Bowl Three -- The Bananas
You will need two bananas of very advanced age. I only make banana bread with bananas that are too gooey and thin-skinned and black and nasty to consider eating raw...and I tend to eat very ripe bananas raw. These should be only a day or two from the compost heap.

Do NOT mash the bananas with a fork. Put them in a Pyrex cup or a small bowl, and with a thin spatula or similar implement and an up-and-down motion, cut them into pieces of roughly 1/4 to 1/2 an inch. They should be chopped and messy, not a bowl of goo.

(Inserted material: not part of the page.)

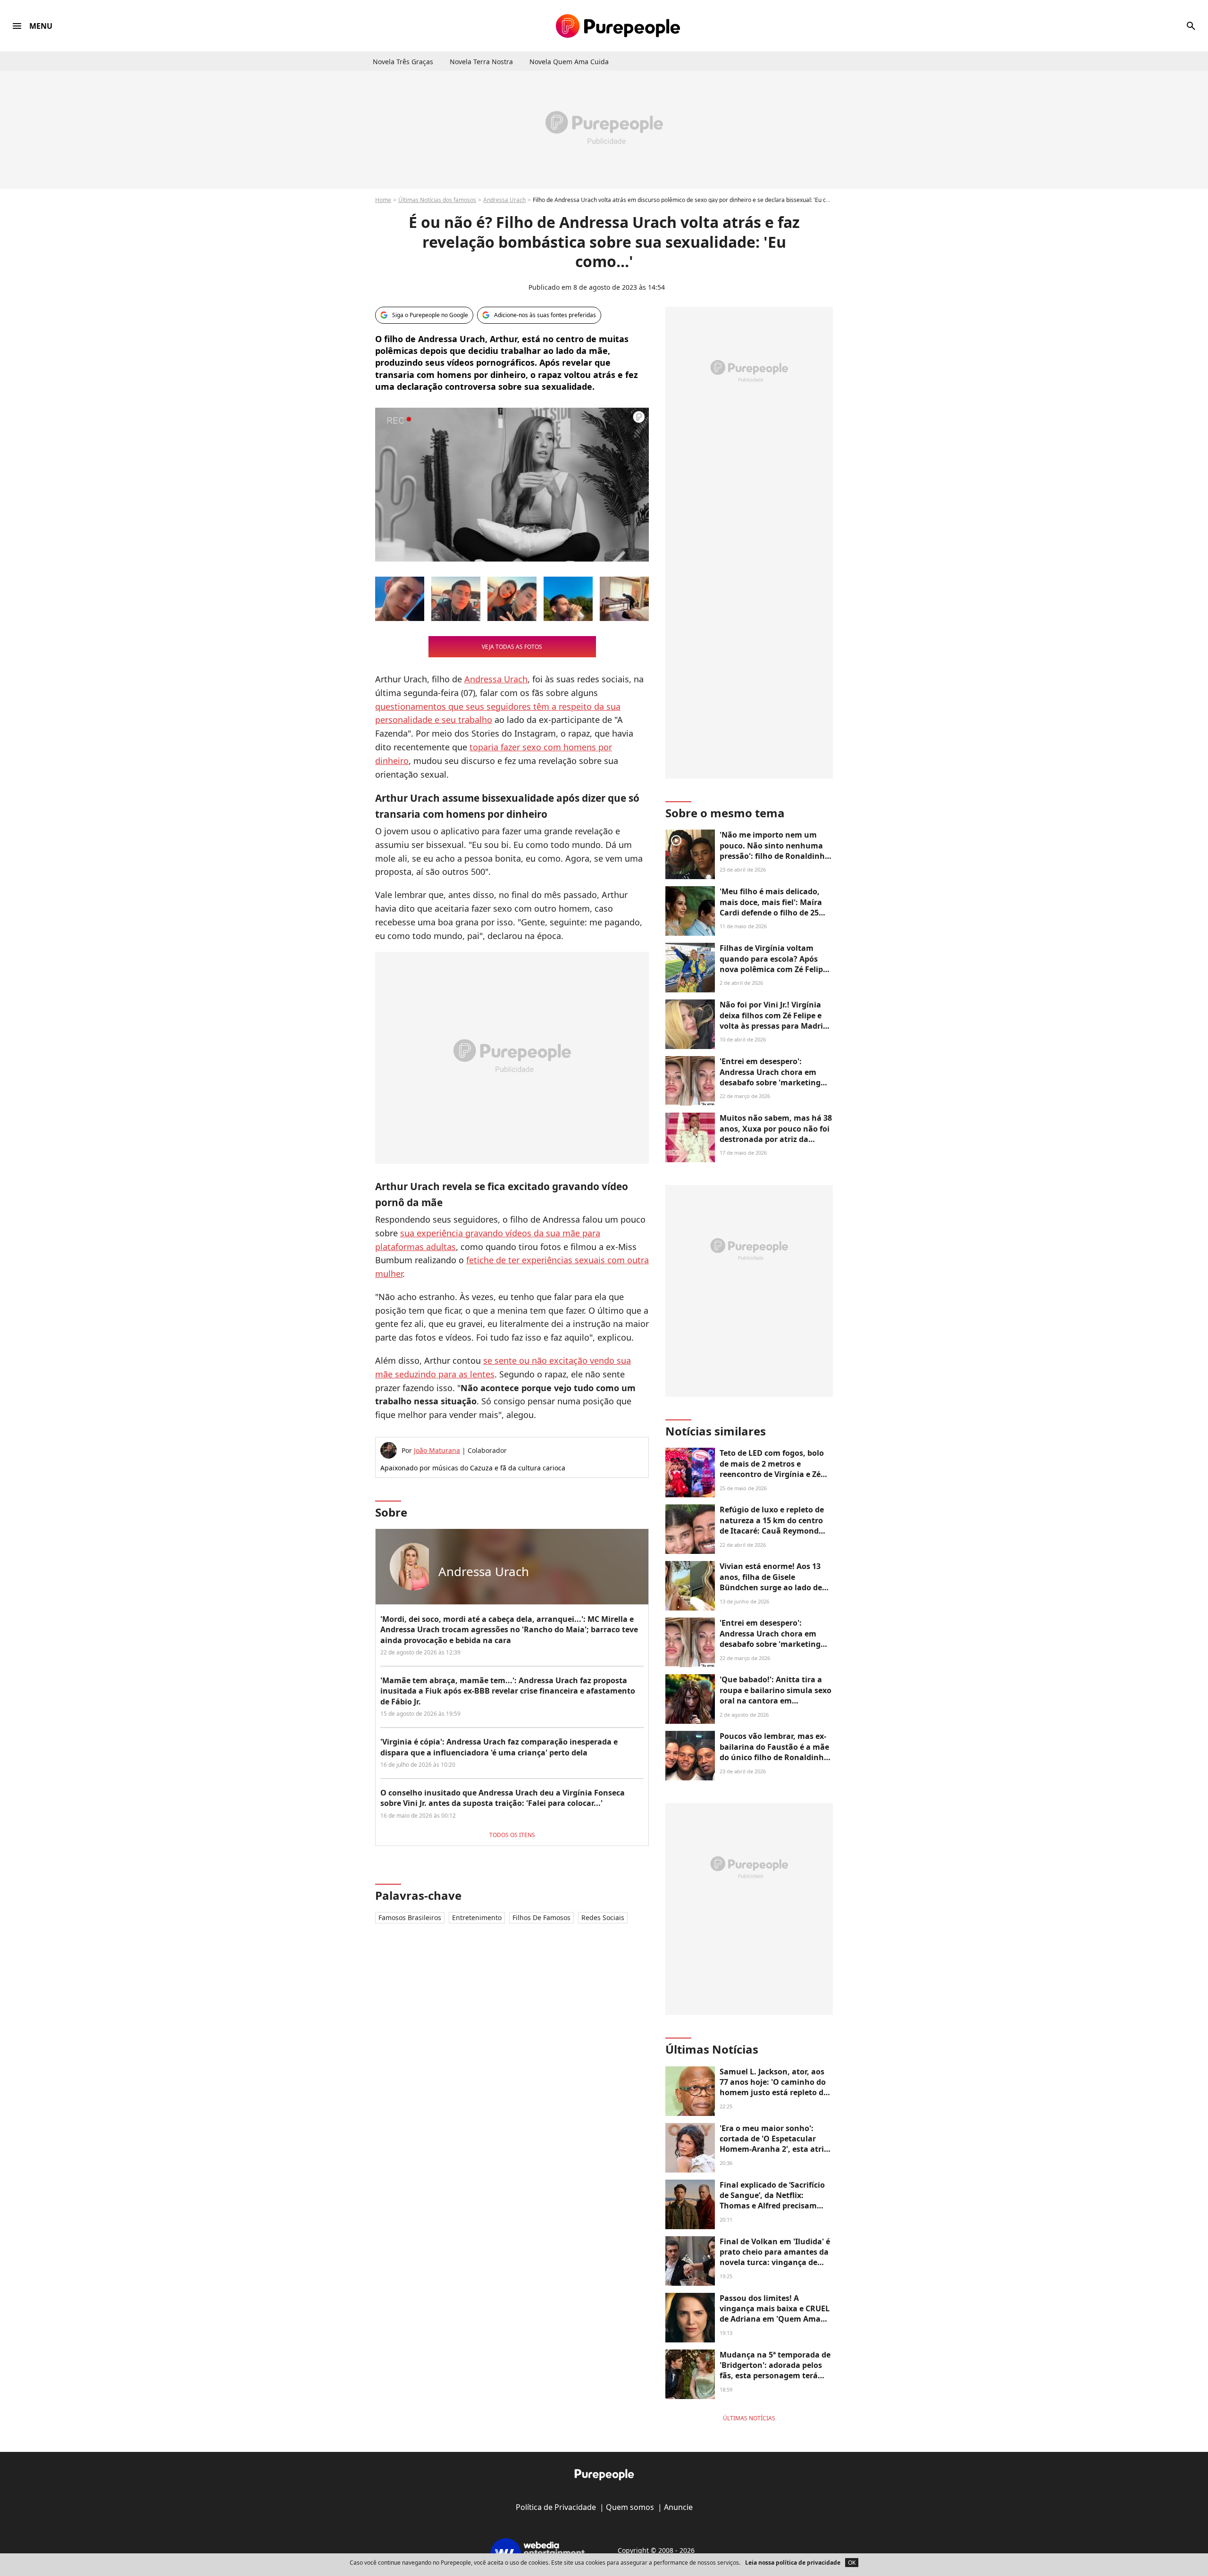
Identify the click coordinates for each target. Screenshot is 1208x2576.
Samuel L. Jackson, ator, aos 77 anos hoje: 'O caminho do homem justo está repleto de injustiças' (774, 2087)
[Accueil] (618, 26)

So now you have three bowls. First, fold the dry ingredients into the wet bowl with as little mixing as possible -- just moisten all the flour. Then, fold the banana chunks in. Finally, fold in:

- 1/2 cup walnuts, broken up with fingers if not pre-chopped

Scrape gently into a greased small loaf pan and bake at 350 degrees for an hour.

3 comments:

Kris said...

You're right,it's a very delicate balance. Too wet, too dry, too heavy! I made some banana nut muffins last week and they were dry because I overcooked them by just a minute or so. I will try your version.

Steph D said...

This is a great recipe! It's going to be my default banana bread from now on, I think. I can't wait to make it again. I only wish I had a small loaf pan... I may double the recipe next time to fill my large loaf pan.

Eva said...

Stephanie, I'm so pleased this worked for you. I plan to try doubling the recipe now, too.